TEXTE FOURNI =>
-.-.-

Neocom Multimedia / Luckysurf.com

droit d'auteur - marques - nom de domaine

FAITS ET PROCEDURE

La société Neocom Multimédia est propriétaire de la marque française semi-figurative « Lucky » n°1379435, renouvelée le 10 octobre 1996, déposée pour désigner dans la classe n°38 « tous services de communication » et exploitée dans le cadre de services télématiques « 36.15 Lucky » et services en ligne « Lucky.fr ».

Elle revendique également des droits d’auteur sur le terme « Lucky » en tant que titre d’œuvres multimédia et des droits privatifs sur le code minitel « 36.15 Lucky » ainsi que sur le nom de domaine « Lucky.fr ».

Elle constata que la société Luckysurf.com exploitait un site de communication sur le réseau dans le cadre duquel elle utilisait les termes « Luckysurf » et « Luckysurf.com » pour désigner une loterie permettant de gagner jusqu’à un million de dollars US, ce site étant accessible par des noms de domaine qui reproduisaient le signe « Luckysurf ».
Ainsi par acte du 23 avril 2002, la société Neocom Multimédia a-t-elle fait assigner la société Luckysurf.com pour voir constatée la contrefaçon ainsi réalisée de sa marque « Lucky » et du titre « Lucky » de l’œuvre constitué par le service télématique qu’elle exploite, et l’usurpation fautive de son code télématique « 36.15 Lucky ».

Outre les mesures d’interdiction et de publication d’usage, elle sollicite la condamnation de la défenderesse à lui verser une somme de 250 000 € à titre de dommages-intérêts, le tout avec exécution provisoire.

-.-.-

DONNÉES SOURCES =>
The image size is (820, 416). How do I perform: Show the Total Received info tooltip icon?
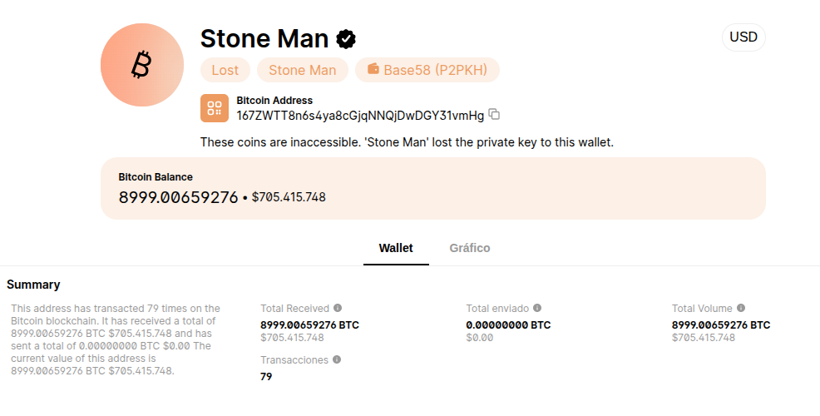point(338,308)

-.-.-

EXERCICES À TRAITER =>
1. Dans le texte sur l'affaire Neocom Multimédia contre Luckysurf.com, recopiez le passage qui va de « Outre les mesures » jusqu'à « avec exécution provisoire. » inclus.
2. Comment traduire en anglais cette phrase du texte sur l'affaire Neocom Multimédia contre Luckysurf.com : « Outre les mesures d’interdiction et de publication d’usage, elle sollicite la condamnation de la défenderesse à lui verser une somme de 250 000 € à titre de dommages-intérêts, le tout avec exécution provisoire. » ?
3. Répondez à ces questions sur le texte relatif à l'affaire Neocom Multimédia contre Luckysurf.com :
(a) Dans quelle classe la marque « Lucky » a-t-elle été déposée ?
(b) Quelle somme maximale la loterie de Luckysurf.com permet-elle de gagner ?
(c) À quelle date l'acte d'assignation a-t-il été délivré ?

CORRIGÉS PAR EXERCICE =>
1.
Outre les mesures d’interdiction et de publication d’usage, elle sollicite la condamnation de la défenderesse à lui verser une somme de 250 000 € à titre de dommages-intérêts, le tout avec exécution provisoire.

2. In addition to the customary prohibition and publication measures, it seeks an order requiring the defendant to pay it the sum of €250,000 in damages, all with provisional enforcement.

3.
(a) Dans la classe n°38, pour « tous services de communication ».
(b) Jusqu'à un million de dollars US.
(c) Le 23 avril 2002.